# 提示文:
· · · · · · ·

EPEIOSはもう一段違う方向へ振っています。2025年12月に発売したガラスボウルエアフライヤーは、約4Lと約1.5Lのガラスボウルを交換できる構成で、価格は19,860円です。PR TIMESによれば、小型時はW210×H215×D215mm、大型時はW294×H272×D250mmで、1人分から家族向けまで対応できる設計です。透明化に加えて、容量の可変性そのものを強みに変えた点が特徴です。

この2社の共通点は、エアフライヤーを「ヘルシー家電」より「体験家電」として売っていることです。調理中の見た目、食卓での存在感、洗いやすさ、気分の上がり方まで含めて訴求している。性能の絶対値より、使っている時間の快適さを売る設計だといえます。

蒸気、強力熱風、PFAS不使用、大容量という別解

一方、透明化以外の軸で勝負するメーカーも増えています。レコルトのハイスチームエアーオーブンは、蒸気を加えて潤いを閉じ込める「ハイスチーム」モードを前面に出し、価格は29,700円です。単純なノンフライ調理だけではなく、蒸し焼きの仕上がりに寄せることで、オーブンとエアフライヤーの中間を狙っています。

アイリスオーヤマの過熱水蒸気エアフライヤーも同じく蒸気を差別化要素にしています。2025年12月発表の公式リリースでは、共働き世帯の増加に伴う健康志向、簡便化志向、経済性志向の高まりを背景に挙げ、自社独自のスチームモードで揚げ物や焼き物をよりジューシーに仕上げると説明しています。透明ではなく「おいしさの改善」に軸足を置く戦略です。

· · · · · · ·

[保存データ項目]
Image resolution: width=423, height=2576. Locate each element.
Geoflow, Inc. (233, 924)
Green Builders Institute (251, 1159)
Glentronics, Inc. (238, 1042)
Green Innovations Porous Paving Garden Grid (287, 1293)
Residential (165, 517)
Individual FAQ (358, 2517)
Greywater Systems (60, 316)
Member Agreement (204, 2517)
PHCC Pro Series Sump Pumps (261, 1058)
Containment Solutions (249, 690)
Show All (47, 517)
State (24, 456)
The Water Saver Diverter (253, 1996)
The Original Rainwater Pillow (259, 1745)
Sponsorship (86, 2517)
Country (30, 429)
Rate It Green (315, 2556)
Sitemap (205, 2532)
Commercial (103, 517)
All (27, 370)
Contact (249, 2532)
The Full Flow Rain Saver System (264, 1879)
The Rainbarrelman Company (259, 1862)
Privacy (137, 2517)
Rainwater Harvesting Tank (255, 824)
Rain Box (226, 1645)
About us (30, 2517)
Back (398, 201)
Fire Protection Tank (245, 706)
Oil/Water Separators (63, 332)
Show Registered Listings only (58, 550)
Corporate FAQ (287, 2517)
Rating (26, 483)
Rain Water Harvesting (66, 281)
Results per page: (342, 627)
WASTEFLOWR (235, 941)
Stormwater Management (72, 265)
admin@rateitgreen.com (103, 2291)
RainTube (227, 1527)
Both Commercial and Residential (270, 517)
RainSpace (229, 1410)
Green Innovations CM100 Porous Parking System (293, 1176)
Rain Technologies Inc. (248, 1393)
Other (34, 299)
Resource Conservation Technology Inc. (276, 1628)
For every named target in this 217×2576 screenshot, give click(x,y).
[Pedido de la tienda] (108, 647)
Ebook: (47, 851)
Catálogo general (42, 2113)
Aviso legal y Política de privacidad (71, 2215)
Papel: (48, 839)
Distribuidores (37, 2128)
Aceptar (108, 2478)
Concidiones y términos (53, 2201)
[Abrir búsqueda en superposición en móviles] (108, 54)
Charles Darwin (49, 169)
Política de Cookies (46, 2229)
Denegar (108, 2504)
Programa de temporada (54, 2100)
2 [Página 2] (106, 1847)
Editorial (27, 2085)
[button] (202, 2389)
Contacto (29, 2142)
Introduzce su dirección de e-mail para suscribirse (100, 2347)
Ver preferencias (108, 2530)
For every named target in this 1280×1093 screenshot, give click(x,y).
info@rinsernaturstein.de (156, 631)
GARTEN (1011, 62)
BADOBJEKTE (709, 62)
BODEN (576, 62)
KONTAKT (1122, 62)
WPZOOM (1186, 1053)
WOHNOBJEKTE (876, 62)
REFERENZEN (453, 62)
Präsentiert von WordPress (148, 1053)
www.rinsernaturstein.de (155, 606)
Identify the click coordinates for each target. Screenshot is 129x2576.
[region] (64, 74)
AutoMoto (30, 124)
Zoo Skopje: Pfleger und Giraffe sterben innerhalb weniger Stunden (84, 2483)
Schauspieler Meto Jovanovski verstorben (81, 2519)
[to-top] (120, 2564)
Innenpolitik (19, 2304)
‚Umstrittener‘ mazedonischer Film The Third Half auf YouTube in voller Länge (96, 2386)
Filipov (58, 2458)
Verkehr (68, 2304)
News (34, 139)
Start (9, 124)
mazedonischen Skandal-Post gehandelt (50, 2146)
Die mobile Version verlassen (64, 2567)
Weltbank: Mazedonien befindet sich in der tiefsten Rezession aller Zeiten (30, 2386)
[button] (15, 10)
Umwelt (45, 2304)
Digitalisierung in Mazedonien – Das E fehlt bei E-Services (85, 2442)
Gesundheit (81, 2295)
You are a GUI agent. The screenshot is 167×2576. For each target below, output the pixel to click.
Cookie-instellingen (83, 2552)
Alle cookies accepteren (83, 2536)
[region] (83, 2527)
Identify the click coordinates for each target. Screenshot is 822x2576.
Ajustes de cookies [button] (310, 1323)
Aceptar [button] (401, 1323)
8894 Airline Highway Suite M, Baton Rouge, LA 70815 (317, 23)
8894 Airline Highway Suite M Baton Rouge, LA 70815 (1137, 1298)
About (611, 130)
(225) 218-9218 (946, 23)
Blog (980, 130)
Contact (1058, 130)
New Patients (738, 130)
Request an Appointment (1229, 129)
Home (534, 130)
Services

· · · · · · ·

# 練習課題:
#1 エアフライヤーに関する文章で製品が取り上げられているメーカーの名前を、すべて挙げてください。
#2 エアフライヤーに関する文章によると、EPEIOSのガラスボウルエアフライヤーでは、どの容量のガラスボウルを交換できますか。
この資料は文章の内容とは関係がありません。

# 各問の解答:
#1 EPEIOS、レコルト、アイリスオーヤマの3社です。

#2 約4Lと約1.5Lのガラスボウルを交換できます。